Mr Smith also stressed that HCEI is not intended for use among sales representatives.

“These data are not for use by field representatives in physician promotion, and perhaps not for use by account managers unless they are specially trained in presenting [HCEI] data,” he said “It would best be presented by those trained in health economics, and can be home-office based or field based. It is essential that the data presented is only to support approved uses for a product in populations that have been included in the study, not for any new indication.”

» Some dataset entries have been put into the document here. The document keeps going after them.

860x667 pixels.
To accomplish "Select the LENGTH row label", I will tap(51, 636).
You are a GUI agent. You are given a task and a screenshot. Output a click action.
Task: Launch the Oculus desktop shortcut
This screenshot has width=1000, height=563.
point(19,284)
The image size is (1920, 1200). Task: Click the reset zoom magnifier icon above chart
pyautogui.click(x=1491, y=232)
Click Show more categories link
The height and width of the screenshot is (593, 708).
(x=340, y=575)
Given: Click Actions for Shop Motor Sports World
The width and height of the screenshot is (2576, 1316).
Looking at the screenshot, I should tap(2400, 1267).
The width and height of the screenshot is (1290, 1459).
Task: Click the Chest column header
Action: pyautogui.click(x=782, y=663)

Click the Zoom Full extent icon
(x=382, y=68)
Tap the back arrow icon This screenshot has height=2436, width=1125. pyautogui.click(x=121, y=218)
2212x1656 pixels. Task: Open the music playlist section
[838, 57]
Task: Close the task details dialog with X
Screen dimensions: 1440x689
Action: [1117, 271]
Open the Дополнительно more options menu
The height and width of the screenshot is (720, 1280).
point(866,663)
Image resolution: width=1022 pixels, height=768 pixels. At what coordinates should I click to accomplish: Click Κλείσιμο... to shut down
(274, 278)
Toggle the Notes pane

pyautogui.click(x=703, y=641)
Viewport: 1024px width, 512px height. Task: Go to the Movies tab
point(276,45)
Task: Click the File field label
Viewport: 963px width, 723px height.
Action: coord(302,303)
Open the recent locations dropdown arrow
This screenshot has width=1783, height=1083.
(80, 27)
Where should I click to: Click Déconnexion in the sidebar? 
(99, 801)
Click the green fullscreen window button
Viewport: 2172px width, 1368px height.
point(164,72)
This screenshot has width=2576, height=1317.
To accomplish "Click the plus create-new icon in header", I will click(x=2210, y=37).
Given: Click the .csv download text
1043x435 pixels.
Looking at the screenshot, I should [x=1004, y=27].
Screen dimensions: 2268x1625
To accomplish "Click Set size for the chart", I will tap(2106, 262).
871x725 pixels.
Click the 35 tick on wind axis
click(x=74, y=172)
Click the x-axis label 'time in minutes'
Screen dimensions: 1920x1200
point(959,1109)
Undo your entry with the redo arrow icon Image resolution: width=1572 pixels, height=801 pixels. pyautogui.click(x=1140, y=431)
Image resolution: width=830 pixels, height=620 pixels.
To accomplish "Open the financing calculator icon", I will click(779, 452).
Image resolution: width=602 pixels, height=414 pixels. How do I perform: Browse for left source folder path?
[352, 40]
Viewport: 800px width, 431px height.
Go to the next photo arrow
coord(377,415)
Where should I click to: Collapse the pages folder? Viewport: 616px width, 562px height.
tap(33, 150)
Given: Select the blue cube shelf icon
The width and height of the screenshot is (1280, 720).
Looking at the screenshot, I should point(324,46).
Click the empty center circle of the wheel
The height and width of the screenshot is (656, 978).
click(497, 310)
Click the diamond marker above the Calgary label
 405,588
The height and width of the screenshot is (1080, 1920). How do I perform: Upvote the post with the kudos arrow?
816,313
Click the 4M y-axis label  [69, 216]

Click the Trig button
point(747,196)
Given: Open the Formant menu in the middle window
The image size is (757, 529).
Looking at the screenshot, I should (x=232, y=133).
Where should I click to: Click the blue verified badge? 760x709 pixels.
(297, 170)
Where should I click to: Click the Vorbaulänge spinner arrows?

“This guidance goes a long way toward providing clarity,” Ms Cantrell said in the press release. “It also provides assurances around the proactive exchange of information on products prior to FDA approval. Having access to information on both marketed and pipeline products will help population health decision makers design benefits that ensure patients receive the most effective and appropriate medications possible.”  

Further Guidance 

The FDA also released guidance on how the industry should communicate regarding medical products that are consistent with the FDA-required labeling.

According to the FDA, the purpose of this guidance is to provide “information for firms about how FDA evaluates firms’ medical product communications, including promotional materials, that present information that is not contained in the FDA-required labeling for the product but that may be consistent with the FDA-required  labeling.

The FDA outlined that it determines whether the content of communications about a product are consistent with the product’s labeling by considering the three factors.

The first factor relates to misinformation regarding a product’s indication, patient population, limitations and directions for use, and dosing. The second factor is related to whether or not the communication increases the potential for harm. For example, the FDA looks at whether or not a communication causes the likelihood of abuse or misuse of a product. Finally, the third factor looks at whether or not use of the product is communicated in a way that reflects the original FDA-approved conditions for use.

The FDA also reiterated that “if a communication alters the benefit-risk profile of a product in a way that may result in increased harm to health, this indicates that the communication is not consistent with the FDA-required labeling.”